The report of the National Commission on Fiscal Responsibility and Reform, issued on December 1, 2010 by Chairmen Erskine Bowles and Alan Simpson, is entitled "The Moment of Truth." The words appear in block caps on the second page, weighty and portentous. They reappear in the first paragraph of the preamble:
"Throughout our nation's history, Americans have found the courage to do right by our children's future. Deep down, every American knows that we face a moment of truth once again."
These sentences set the tone. The first is a bald-faced lie, as a Westerner like Senator Simpson knows perfectly well. To the contrary, we have often fallen under the sway of robber barons, water barons, oil barons, bison-killers, clear-cutters and strip-miners, hell-bent on maximum pillage in the shortest time. Only occasionally have a few heroes like Teddy and Franklin Roosevelt, Gifford Pinchot and Harold Ickes Sr. emerged to battle for the most precious physical elements of our heritage -- and then only with limited success.
In the next paragraph, the Commission states the threat:
"Our challenge is clear and inescapable. America cannot be great if we go broke."

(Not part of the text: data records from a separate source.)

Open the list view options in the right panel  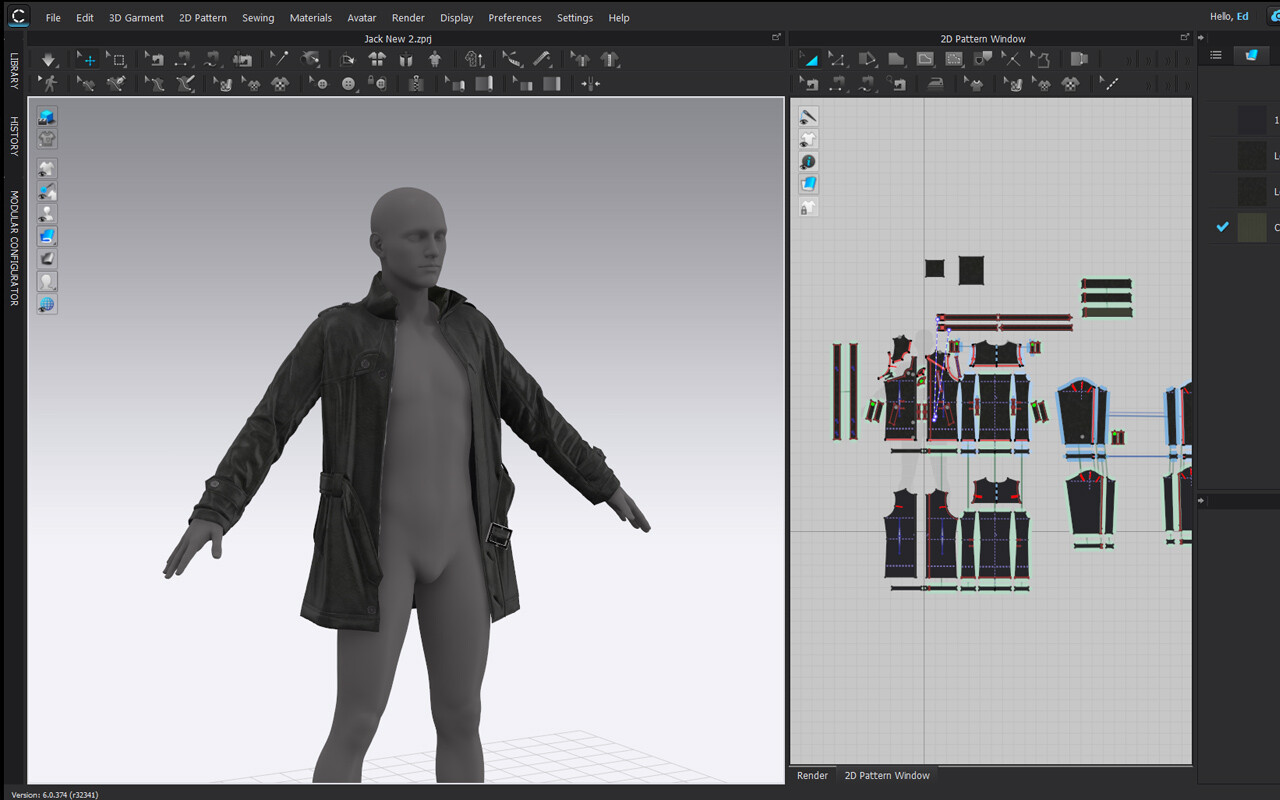point(1216,55)
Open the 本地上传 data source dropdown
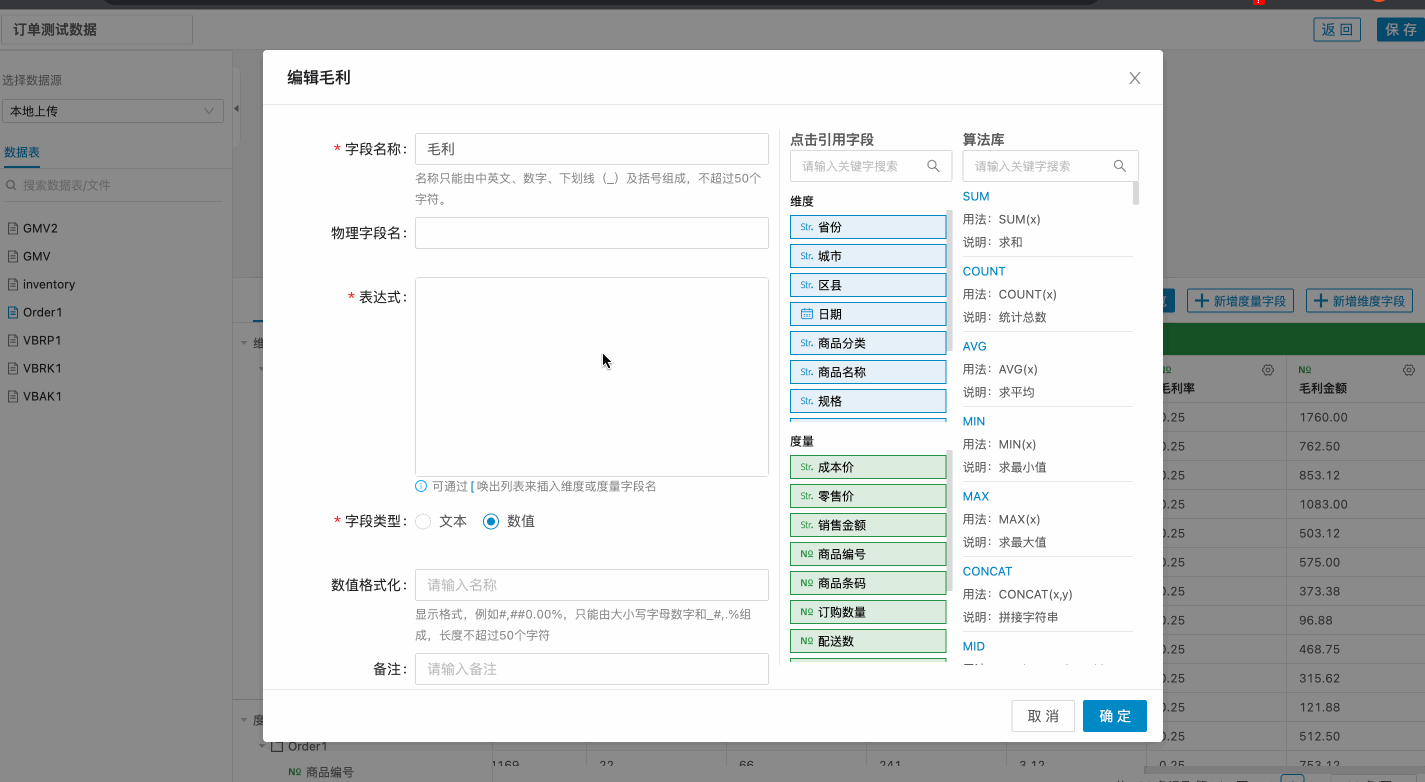1425x782 pixels. tap(112, 111)
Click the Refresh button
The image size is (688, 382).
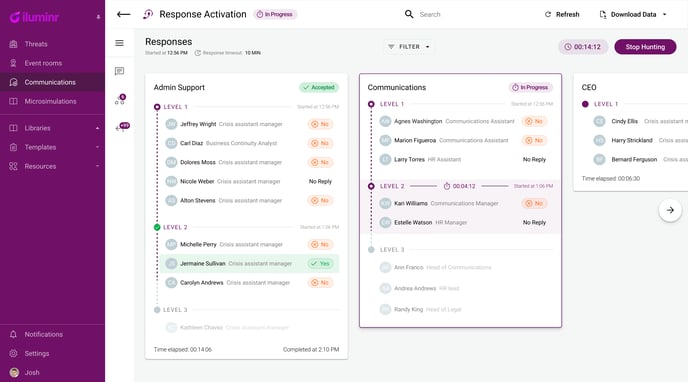[x=562, y=14]
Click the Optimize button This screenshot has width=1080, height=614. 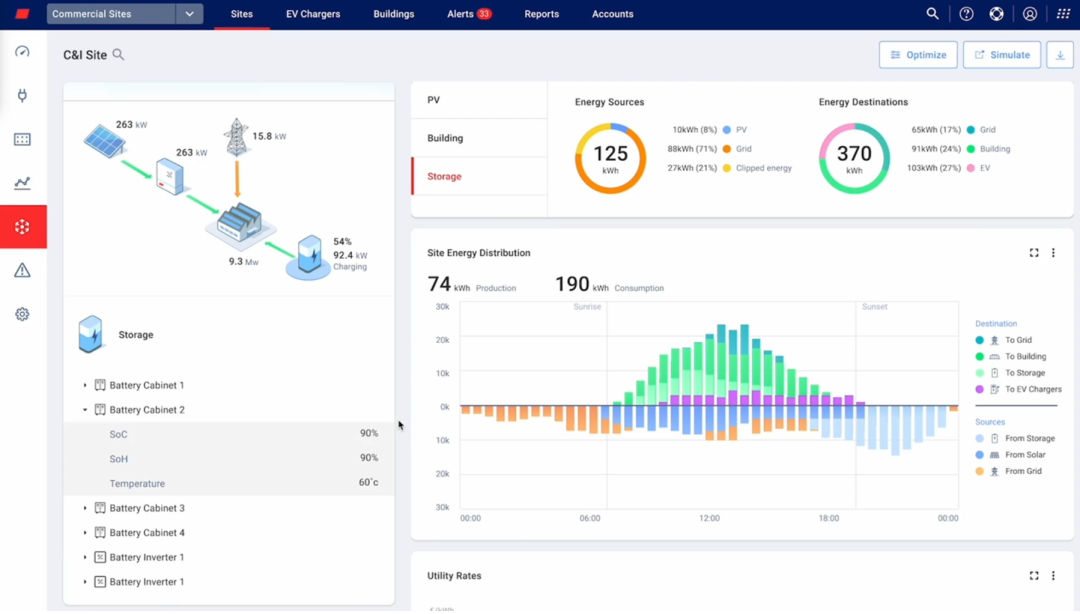click(918, 55)
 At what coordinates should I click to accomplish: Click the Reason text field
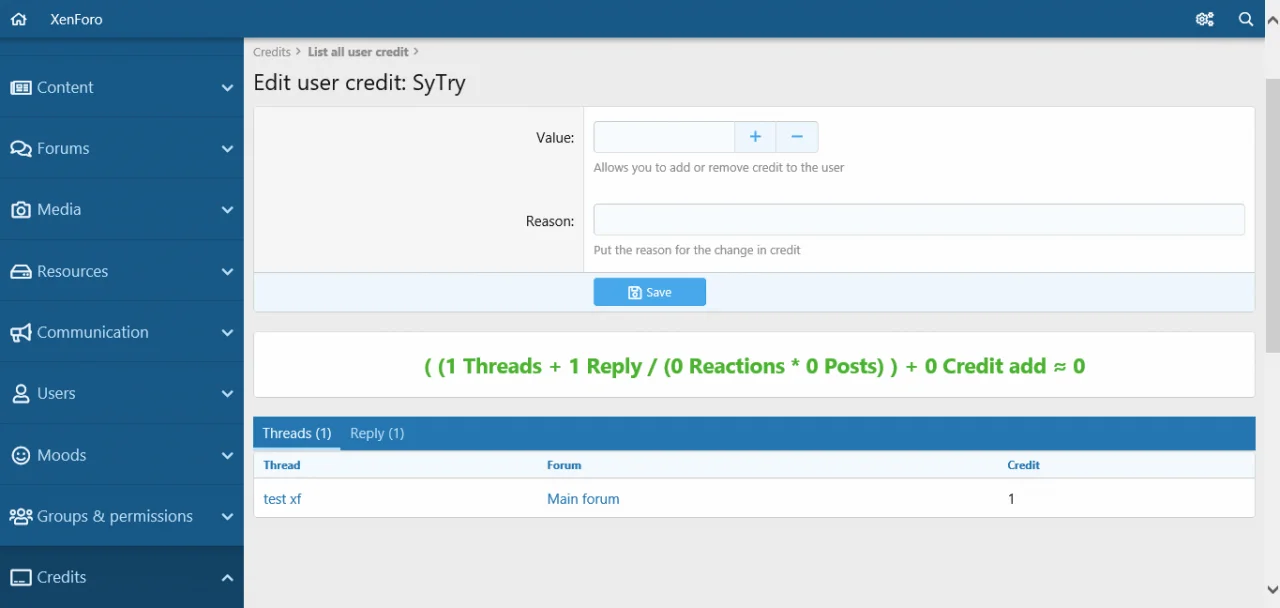point(918,220)
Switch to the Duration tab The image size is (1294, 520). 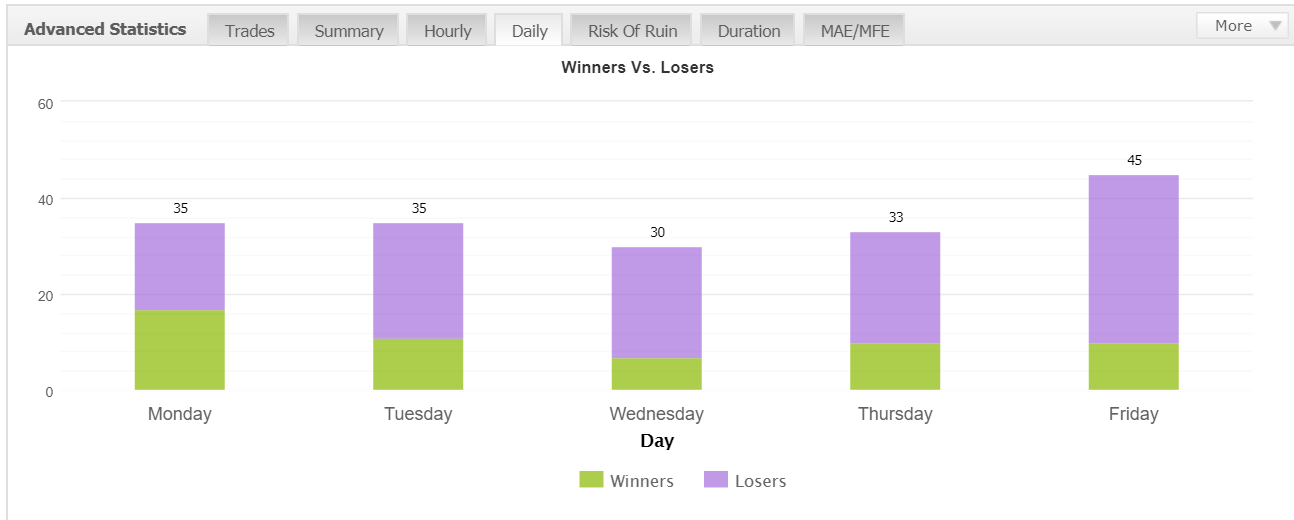[748, 30]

Exactly what it might mean for America to "go broke" is not explained. Nor is it anywhere in the report. But the paragraph continues:
"Our businesses will not be able to grow and create jobs, and our workers will not be able to compete successfully for the jobs of the future without a plan to get this crushing debt burden off our backs."
Apparently "going broke" means becoming unable to pay interest on the national debt. That being so, let's ask the question: under what circumstances might the United States Treasury Department become unable to pay interest on the federal debt?
Unlike Argentina or Ireland, the United States owes its debts in a currency it controls. When our Treasury wishes to make a payment, it sends a signal, by computer, to the payee's bank. The bank posts the payment by changing a number in the bank account of the payee. The payee, on checking his or her account, now realizes that she or he has a larger balance, and so larger spending power. That's all there is to it.
There is no way that this process can be disrupted by any economic force. Yes, Congress could forbid payments -- but the payments are ordered in the Constitution, so Treasury would just head to court. A nuclear bomb might disrupt the computers. But otherwise, nothing ever can, or ever will, stop the United States Treasury from paying interest when due. The notion that "America" might "go broke" is meaningless. To say that it might in a White House document is disturbing.
In the third paragraph of the preamble, the Commission tugs on a few familiar heart-strings:
"Ever since the economic downturn, families across the country have huddled around kitchen tables, making tough choices about what they hold most dear and what they can learn to do without. They expect and deserve their leaders to do the same."
Who would not be moved by this image of a family, "huddled" against the cold, working on the family budget, waiting for "their leaders" to work on theirs?
If this family is a typical American household, chances are it has some experience with the federal presence in the economy. A retired parent gets Social Security and Medicare, and the others expect to do so later on. An indigent aunt receives Medicaid. An older brother is veteran, perhaps with some injuries or trauma picked up in Afghanistan or Iraq. The mortgage interest is deducted from taxable income. Quite a few such workers may be postal workers, or TSA inspectors, or other public servants. Or perhaps the working parents have their wages supplemented with the Earned Income Tax Credit.